• What is being asked: Copy out the text lines of every entry below word for word, leaving out the pictures.

* BEGIN Supplied records *

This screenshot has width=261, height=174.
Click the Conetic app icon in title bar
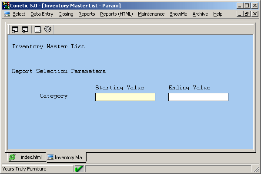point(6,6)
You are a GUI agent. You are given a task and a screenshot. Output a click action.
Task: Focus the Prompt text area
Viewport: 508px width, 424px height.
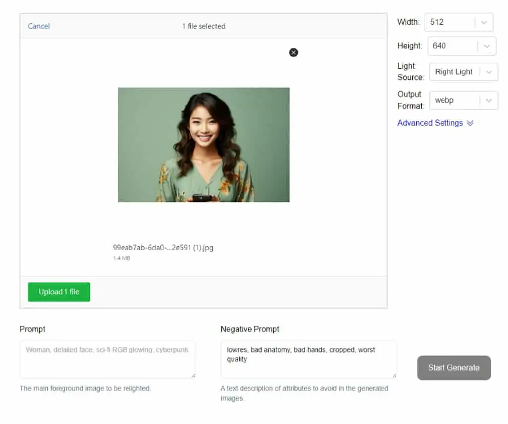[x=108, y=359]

* END Supplied records *

• Reply to the exercise:
This screenshot has width=261, height=174.
Click the Conetic app icon in title bar
point(6,6)
You are a GUI agent. You are given a task and a screenshot. Output a click action.
Task: Focus the Prompt text area
Viewport: 508px width, 424px height.
[x=108, y=359]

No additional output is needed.